As most of you know, Caleb was born with congenital Cytomegalo Virus (cCMV). If you would like to read more about it you can do that at www.StopCMV.org. If you are of childbearing age, I highly recommend you read about this virus and discuss it with your doctor. Caleb was also born severely drug addicted. We continue to wean him from a drug called Phenobarbitol for this reason. Due to the CMV, drug abuse, and possible trauma during pregnancy, Caleb has some major things going on. He was born with microcephaly (small head), blood problems which have resolved, and for lack of a better word, brain damage. The ultrasound of his brain and CT scan soon after birth confirmed that he has calcifications (tiny white spots) on his brain. The brain is so complex that they really cannot offer us any future expectations. Many children with cCMV never walk or talk, but many do. When we said yes to Caleb, exactly 6 months ago....we knew that we were getting on a boat with a completely unknown destination. But we knew that God was in that boat so we jumped on.
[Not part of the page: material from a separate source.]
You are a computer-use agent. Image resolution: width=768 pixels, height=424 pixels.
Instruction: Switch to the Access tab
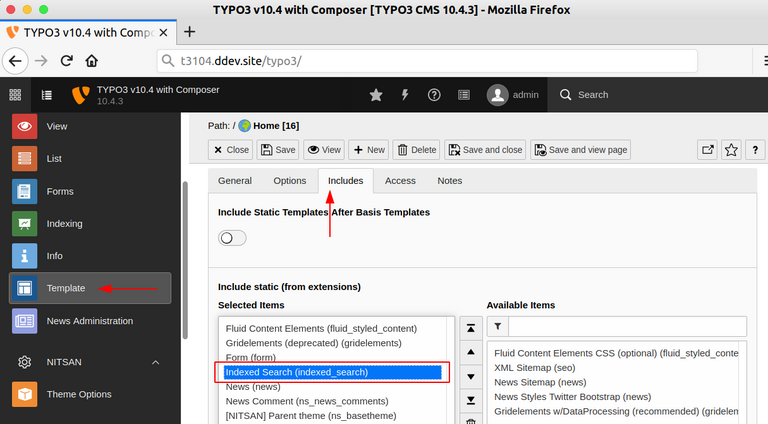click(x=400, y=181)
As we got to know our new baby and watched him grow, at first it seemed that he was going to be the exception to the rule and not have many effects. Many of you have been wondering this as well, I know. He smiles at you in the halls at church and seems to be doing wonderfully. He IS doing wonderfully. Here are the concerns, though, that have shown up in the recent months. These are not a surprise to God. He holds healing in His hands and if His plan for Caleb is for him to walk, then he will walk. If his plan for Caleb is for him to preach, then he will preach. As of now, Caleb is delayed on all his gross and fine motor skills. His trunk support and muscle tone are weak. He feels more like a 3 month old baby in our arms than a 7 month old. He prefers not to bear weight on his legs, but is progressing. He is learning to sit and progressing slowly but surely. He loves to smile and laugh and can be very engaging (especially if you are blond and female....), but I notice that he avoids eye contact many times. He can be fixated on his hands, lights or playing with his hair. All things adorable, but my discernment says these things are in excess. He does not open his mouth for solid foods. Recently, he has started having spasms that the doctor is concerned are seizures. I honestly do not think that they are seizures, but we will be seeing a neurologist as soon as they can get us in. He is farsighted, but otherwise his vision is great. His hearing is perfect (which is a miracle in itself with CMV).
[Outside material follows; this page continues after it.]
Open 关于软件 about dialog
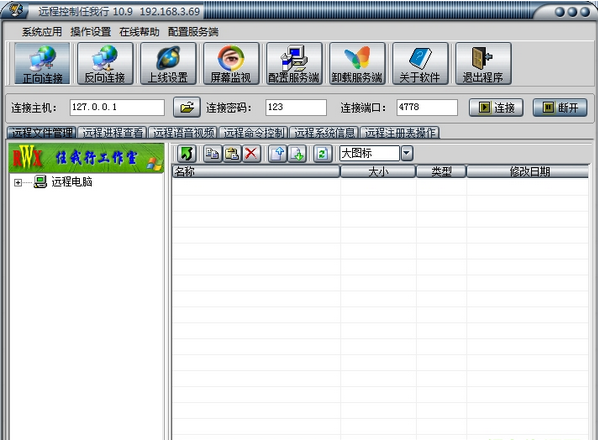 pyautogui.click(x=420, y=63)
Please pray for us to have wisdom about Caleb's treatment and care. I tote him to many specialists a month and we are engaging in physical, occupational and speech therapy on a weekly basis (OT and ST begin soon). School starts in a couple weeks as well so I ask for your prayers as I incorporate a baby into our homeschool day, along with the extra appointments and such. Thankfully, Caleb is a very sweet, easygoing baby. Our children have learned so much from this journey already, and the journey has only just begun. Their responsibility, helpfulness, and love for those with special needs astounds us. God has begun a good work in all of us, and we know that He is faithful to complete it. There are also some really cool ministry opportunities with photography that I am looking forward to as well, so pray with me as I navigate the many rolls I am blessed to have.
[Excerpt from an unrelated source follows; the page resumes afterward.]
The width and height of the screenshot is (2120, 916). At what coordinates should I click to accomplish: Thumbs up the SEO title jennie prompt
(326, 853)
My good friend Jackie spoke at church camp this past weekend about the coxswain in a rowing boat competition. The coxswain is the one person in the boat facing the finish line, yelling directions and encouragement to the other rowers who have their backs facing the goal they are moving towards. Jesus is my coxswain. I cannot see the goal or the finish line, as it's behind me. I'm keeping my eyes on my prize. Jesus IS my prize. At the end of this race that leads to nowhere known to me, I will see Him face to face....and it will all be worth it. The world behind me, the cross before me. No turning back. No turning back.